There are more than 20 enteroviruses that cause hand foot and mouth disease, including enterovirus 71, Coxsackie virus A group 2,4,5,7,9,10,16, B group 1,2,3,4,5 and exovirus, among which, enterovirus 71 (EV71) and coxsackievirus A16 (CA16) are the most common. In the major outbreak of hand foot and mouth disease, EV71 and CA16 or alternate infection or simultaneous occurrence Co infection has become the main pathogen causing hand foot mouth disease.
EV71 virus belongs to the family of small ribonucleic acid virus family (small RNA virus family, Picornavirdae), enterovirus (Enterovirus, EV), belonging to the human enterovirus A group, the virus nucleic acid is single strand positive chain RNA, the genome contains about 7411 nucleotides, the two ends of the genome are respectively the 5 'end and the 3' end non coding region (Untranslated Region, UTR), and there is one in the middle. Open reading frame (ORF), which encodes an inactive polyprotein composed of 2194 amino acids, which is further hydrolyzed to P1, P2, and P3 three precursor proteins; P2 and P3 split into 7 non structural proteins (2A, 2B, 2C, etc.), and are involved in the processing of viral polyproteins, replication and host cells Protein synthesis is related to the replication of the virus and virulence of the virus; the precursor protein P1 is cut into structural protein VP0, VP1 and VP3 under the action of 3C and 3D, and VP0 is further cracked into VP2 and VP4; VP1 (), VP2 (beta), VP3 (gamma), etc. are assembled to form the viral capsid virus capsid protein, which is the main virulence and neutralization determinant of the virus. The infectious and immunogenic.VP1 genes of the virus have genetic diversity corresponding to the viral serotypes. The VP1 gene sequence can not only be used as the basis for the classification of different serotypes within the enterovirus genus, but also can be used as a reference for the classification of the different genus of small RNA virus Kone. Therefore, the VP1 gene is the most important analysis of the EV71 genotyping and genetic evolution. Based on the difference in the nucleotide sequence of VP1, EV71 can be divided into three genotypes, such as A, B, C, and A type only BrCr. B and C are divided into B1, B2, B3, etc., and the virus is adsorbed on the surface of infected cells by binding to the specific receptors on the surface of the cell. The endocytosis of cells is then used to enter cells or release the nucleic acids of the virus into cells.
In this study, the EV71 virus was isolated from the swab specimens of patients with hand foot and mouth disease in recent years. The EV71 virus strain was established by cell adaptation culture, generation and clone, and the recombinant virus of EV71 virus C4 subtype was revealed by molecular biological characteristics. The epidemic EV in Changchun region was systematically studied by using the isolated EV71 virus to dye the milk rat model. 71 the virus isolation strains infected the ICR suckling mice model, and screened broad spectrum protective vaccine candidates.

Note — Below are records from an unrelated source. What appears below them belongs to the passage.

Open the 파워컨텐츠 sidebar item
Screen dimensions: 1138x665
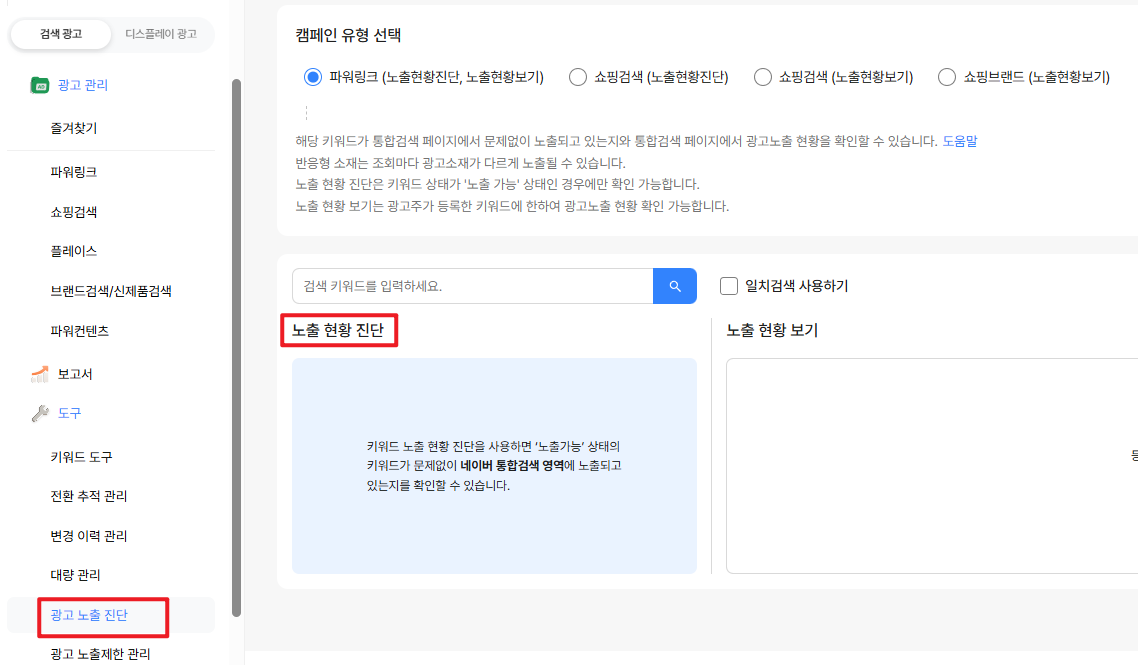coord(80,330)
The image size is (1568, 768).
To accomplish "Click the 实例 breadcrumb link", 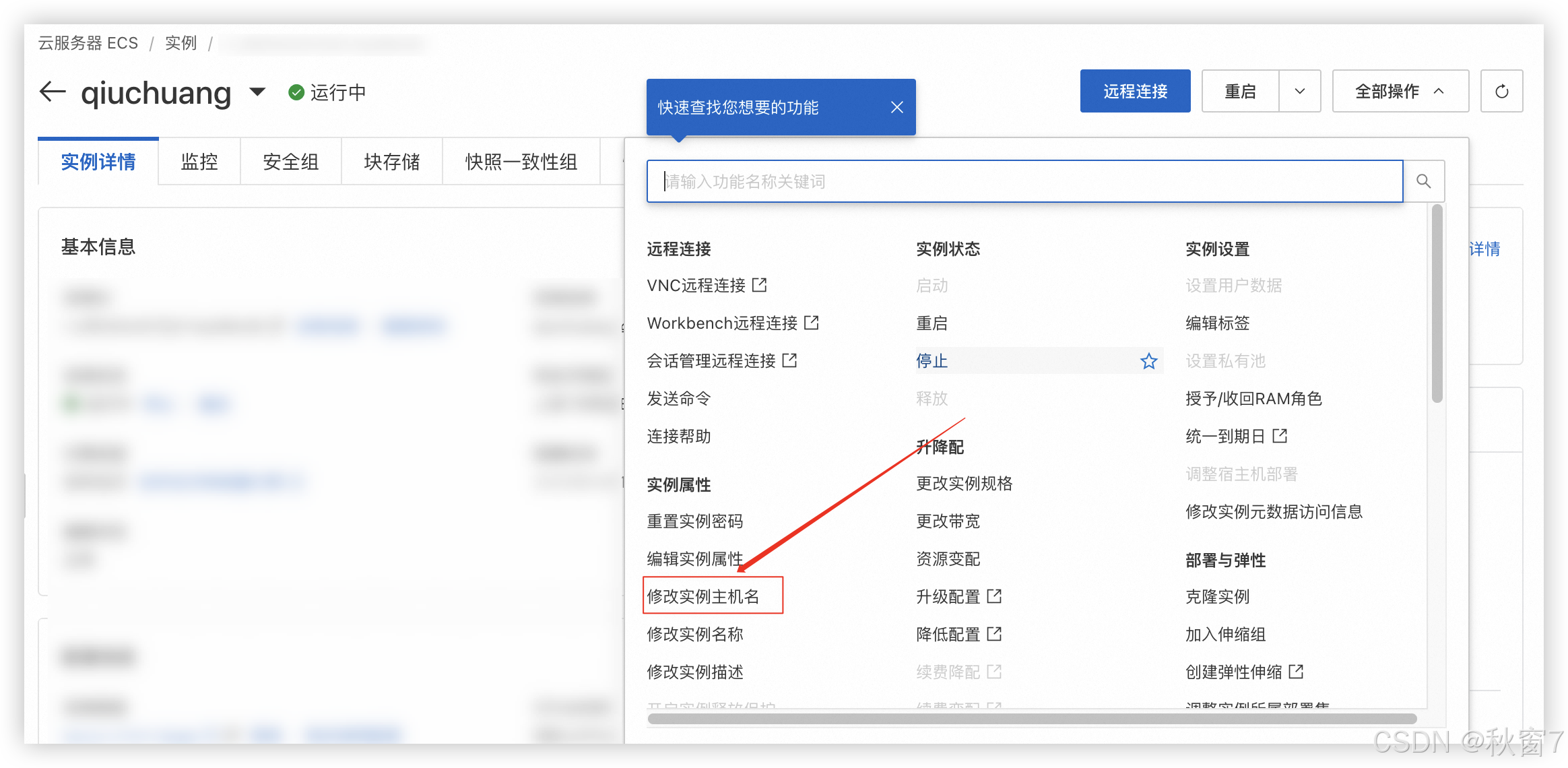I will pyautogui.click(x=181, y=43).
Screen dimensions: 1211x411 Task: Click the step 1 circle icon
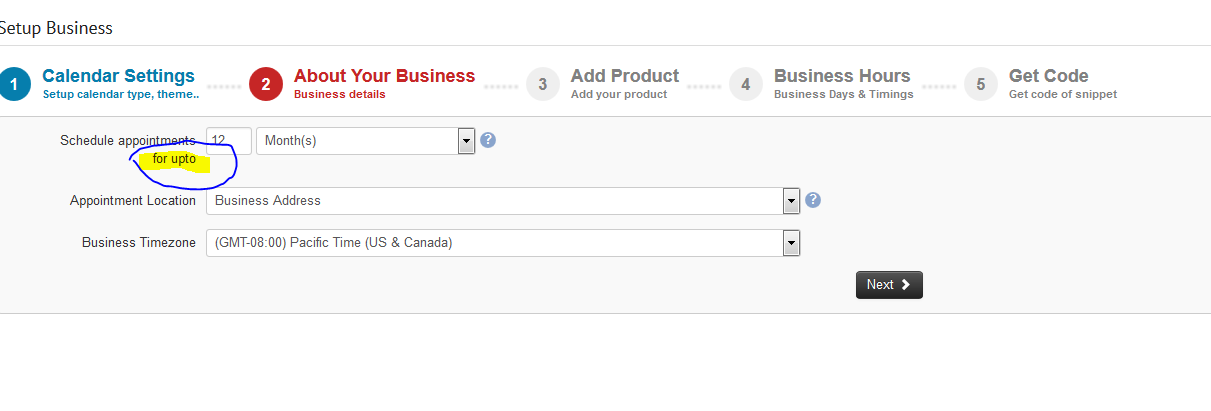(x=14, y=84)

In the study of the pathogenesis of EV71 virus, it was observed that the time after infection, the average clinical symptoms and the time of death had obvious correlation with the attack dose, and the virulence of the EV71 Changchun isolates was more than that of the prototype strain BrCr, the Fuyang isolate FY0805, and the SHZH98 of the Shenzhen isolated strain. The characteristics of infection of EV71 virus in suckling mice were studied by means of theoretical analysis, immunohistochemical staining and dynamic load measurement.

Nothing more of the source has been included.